ラーマッラーでもエルサレム各地でも、衝突現場にいるのは(動画投稿アプリ)「TikTok」世代と呼ばれる子供や若者だ。彼らは恐れを知らずにイスラエル兵に相対している。(これについて、スタジオのキャスターは「この世代は、あらゆる場面を撮影してSNSに投稿する。これがイスラエル軍の、過去と比較しての『自制』につながっている可能性がある」「イスラエル兵に拘束される時でさえ若者がほほ笑む様子が、イスラエル側でも大きく報じられ、当局を刺激すると共に、懸念させている」とコメント)。
シェイク・ジャッラーハ:イスラエル当局は、抗議する若者の意志を挫こうと、暴力的な対応、拘束・連行、取り調べの際の暴行に訴えているが、その「効果」はみられない。
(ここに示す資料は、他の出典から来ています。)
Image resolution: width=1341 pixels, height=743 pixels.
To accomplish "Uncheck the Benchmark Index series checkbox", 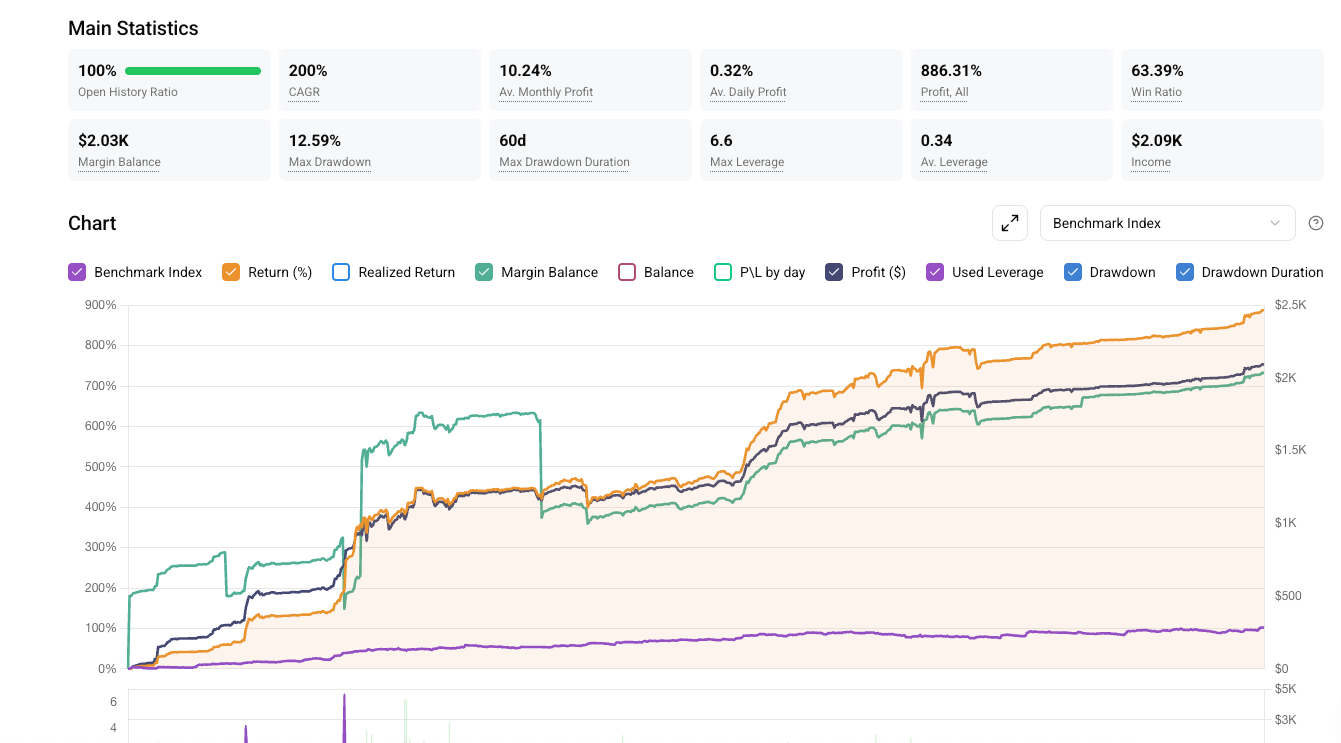I will coord(77,272).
衝突の現場では、パレスチナの若者が拘束されそうになるたび、周囲の仲間たちが「微笑もう」と声をかけている。
(イスラエルの部隊は、パレスチナ側に死者を出さないよう注意を払っているか、との問いに対して)一般にイスラエル政府は、エルサレムの状況激化や、その他地域への波及を望んでいない。ただし、2日前のアルアクサー・モスク突入と礼拝者への攻撃時は上半身に狙いを定めて(ゴム弾等を)発射していた。頭蓋損傷や、失明した人も出た。殺害に至るのは避けつつ、意図的に負傷させようとしている可能性がある。
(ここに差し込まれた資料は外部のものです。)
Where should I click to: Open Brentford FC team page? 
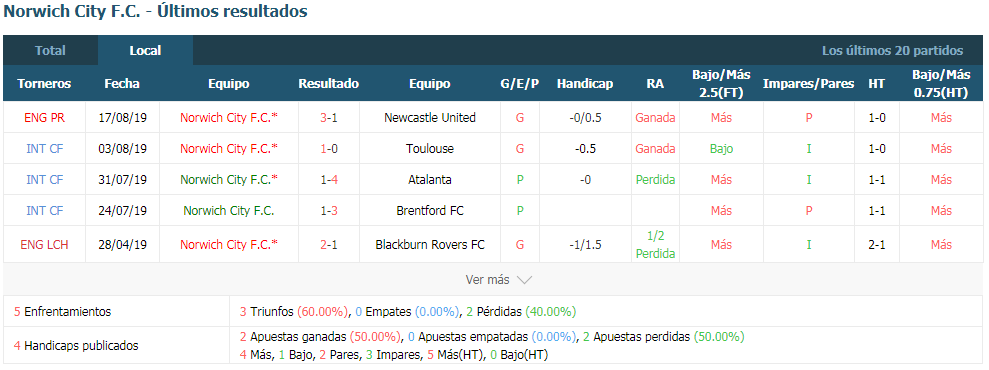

―イスラエル軍は9日夜、ガザ地区からロケット弾2発が発射されたと発表。うち1発は「アイアン・ドーム」がアシュケロン上空で迎撃し、もう1発は空き地に落下した由。また(上記と別に)ガザ地区からロケット砲2発が発射されたが地区内に落下したという。さらに発火物を括りつけた風船もガザ地区から放たれ、イスラエルの入植地近くの農地を焼いた由。
○ 国際テロ・過激主義情勢
―アフガニスタンのタリバンは、「イード・アルフィトル(ラマダン明けの祝祭)の3日間、国内全土で敵への攻撃を停止する」として、同期間の停戦を表明した。
○ マグレブ情勢
―特になし
○ トルコ情勢
―イスタンブールのイスラエル領事館前で、イスラエル当局のアルアクサー・モスク突入などに抗議し、数百人がデモを行った。
<その他の重要ニュース要旨>
―特になし
エリコの目
―パレスチナの駆け出し女性記者モナ・アルクルドさん(23歳)の活躍でシェイク・ジャッラーハの真相が世界に拡散:モナはベイルート大学でジャーナリズムを学んだ後、シェイク・ジャッラーハで入植者による「家屋強奪」の現状をインスタグラムで伝え始めた。1万3千人に過ぎなかったフォロワー数は、30万人に急増した。モナは、「地元の人々の期待が大きいので大事な仕事だが、自分ひとりの業績ではない。多くの活動家の貢献がある」と述べた。(アルアラビー・アルジャディード紙)
中東の新型コロナ動向
―シリア北東部ハサカ県のアルホウル難民キャンプ(約6万人収容)では、今月に入り39人の新型コロナ感染が確認されている他、6人が死亡、国連関係者は、感染の拡大を懸念している。ドジャリク国連事務総長報道官は「シリア全体の心配をしているが、その中にはアルホウル・キャンプも含まれる」と述べた。同キャンプはシリア国内で最大の難民キャンプで、元イスラム国戦闘員の家族(婦女子)が多く収容されている。(アッシャルク・アルアウサト紙)
―UAE保健省は9日、過去24時間で約1万9千回の新型コロナワクチン接種が実施され、累積では1,114万5,934回の接種が完了したと発表した。これは、同国の人口100人当たり、112.69回の割合である。(アルバヤーン紙)
<特記事項・気付きの点>
―エルサレム各地等のパレスチナ人とイスラエル当局の衝突について、現場からの中継映像、特派員の話を交えて重点的に報道。